Notice how the facts frame the issue here: “officers twice examined the contents of his cell phone . . . for evidence linking him to the firearms,” and the first search was “cursory.” It’s clear from Riley’s facts that the officers were searching much more generally—and thoroughly—for evidence of gang activity, not only for evidence related to “the [two] firearms” found in his car. But the Court has to read all the way down to the statement of facts to see that discrepancy.
In a less prominent case with a less pressing social issue, the government might have made a much stronger first impression on the Court, not only in the final decision, but also in whether to accept the case for review in the first place.
Thursday, June 12, 2014
Following the Adam Liptak piece on Professor Richard Lazarus' new study, that I mentioned in my last post, a clever coder has developed a way to monitor, identify, and publicize any changes to U.S. Supreme Cout opinions. David Zvenyach, general counsel to the Council of the District of Columbia, has launched @SCOTUS_servo, to help identify any changes. The Twitter feed reports the result of comparison of the prior verison of court opinions to those now appearing. The code that does this, a crawler, checks every five minutes for a change and makes an automated post to the Twitter account reporting any change that has been made. Zvenyach then makes a manual tweet detailing and highlighting the actual change.

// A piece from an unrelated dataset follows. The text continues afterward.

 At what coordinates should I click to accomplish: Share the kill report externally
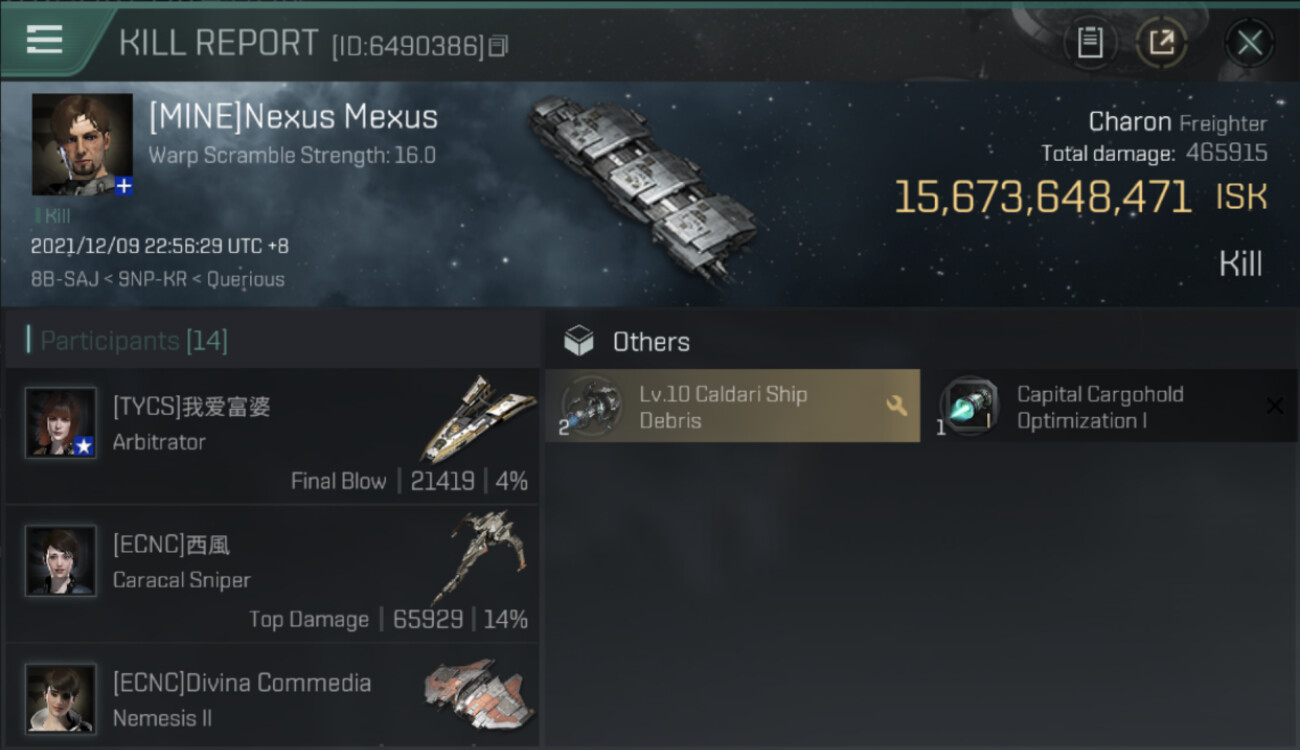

This is a useful service for forcing transparency regardless of how important any individual change might be to the followers of@SCOTUS_servo. More details available at this Gigaom post by Jeff John Roberts.
Tuesday, June 10, 2014
Above The Law just posted Benchslap Of The Day: The D.C. Circuit Calls Out A Top Law School. In a time when lawyers are criticized for being unprofessional, I think it might be time to question whether the benchslap itself is unprofessional. Perhaps there are other more productive ways to ensure professionalism without resorting to the humiliating and demeaning benchslap.
Monday, June 2, 2014
Adam Liptak has a terrific, if deeply disturbing, piece in the New York Times: Final Word on U.S. Law Isn’t: Supreme Court Keeps Editing last week.
The Supreme Court has been quietly revising its decisions years after they were issued, altering the law of the land without public notice. The revisions include “truly substantive changes in factual statements and legal reasoning,” said Richard J. Lazarus, a law professor at Harvard and the author of a new study examining the phenomenon.
The article identifies a handful of cases that received more than typographical or editing changes. While none of the changes located actually reverse the Court's decision, some certainly alter substantive comments of the Court and involve language already under discussion by the bench, bar, and legal academia. These identified changes are almost certainly only the tip of the iceberg. The NYT piece is worth reading, and hopefully Lazarus' study will make some waves.